Мы развернулись и пошли в обратном направлении — боевики приметили нас и, кажется, готовились разорвать на куски, если мы только посмели бы начать съемку…
Снова начался обстрел. Пули свистели совсем рядом, над головами. Мы прыгнули в спасительный окоп, в котором промерзли около часа. Война превратилась в позиционную — с вялыми постреливаниями и отдельными взрывами. Хорошо это или плохо, сидя в окопе и слушая стоны раненого боевика, толком и не разберешь…

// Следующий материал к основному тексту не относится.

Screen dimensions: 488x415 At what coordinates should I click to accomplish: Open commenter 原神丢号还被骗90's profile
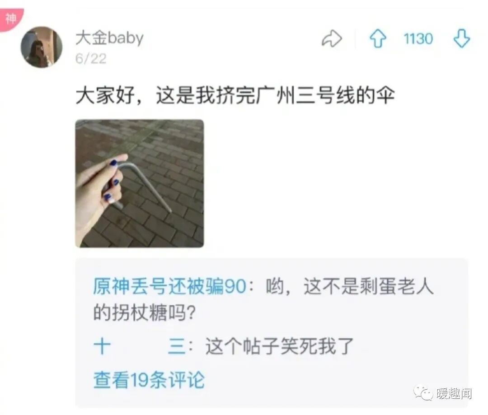click(169, 286)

Нас всех хитроумно разделили и рассадили по окопам. Мы танцевали боевые вдохновляющие пляски под знаменами — за нами следили с трибун и из окон высоких кабинетов, пряча усмешки в усах и толстых складках щек. Нам поощрительно улыбались и, смахивая слезу, посмертно награждали. Все это называлось священным долгом, делом чести и совести. Мы сами отрыли себе окопы. И те десятеро боевиков уже легли в них навечно. Мне их жаль, не потому, что им немного не повезло, а потому, что их обманули. Все убитые на войне — обманутые.
Решатся ли все мировые проблемы, если создать Министерство Совести?
…Возвращаясь, мы встретили Ксению. Сиреневая куртка ее была в черных пятнах, она озиралась, слегка пошатывалась, будто натощак выпила стакан вина. Но я сразу понял, в чем дело.
— Что с тобой, девочка? — спросил я участливо, взяв ее за руку.
Она доверчиво прижалась ко мне, глаза блуждали.
— Нас накрыло, не знаю, снаряд или бомба, стена рухнула, трех заложников убило, крыша завалилась, я ничего не слышу, все звенит, голова… страшно раскалывается…
— Она контужена! — тихо, как мне показалось, сказал я Леве.
Она поняла то ли по губам, то ли я сказал достаточно громко — я ведь и сам оглох.
— Я не контужена… Все нормально. Только заложников убило: молодой парень и еще двое, они из Кизляра все. А я была в другой комнате, и мне повезло…
Я не знал, как на нее повлияет контузия, люди ведут себя по-разному: кто впадает в тяжкую депрессию, у кого начинается яростный психоз, паника, из-за чего многих бедолаг стреляли на войне без суда и следствия за паникерство и трусость…
Она очень тихо сказала:
— Если со мной что-то случится, возьмешь ключи, — она показала связку, — в моем сейфе в редакции документы, о которых я тебе говорила.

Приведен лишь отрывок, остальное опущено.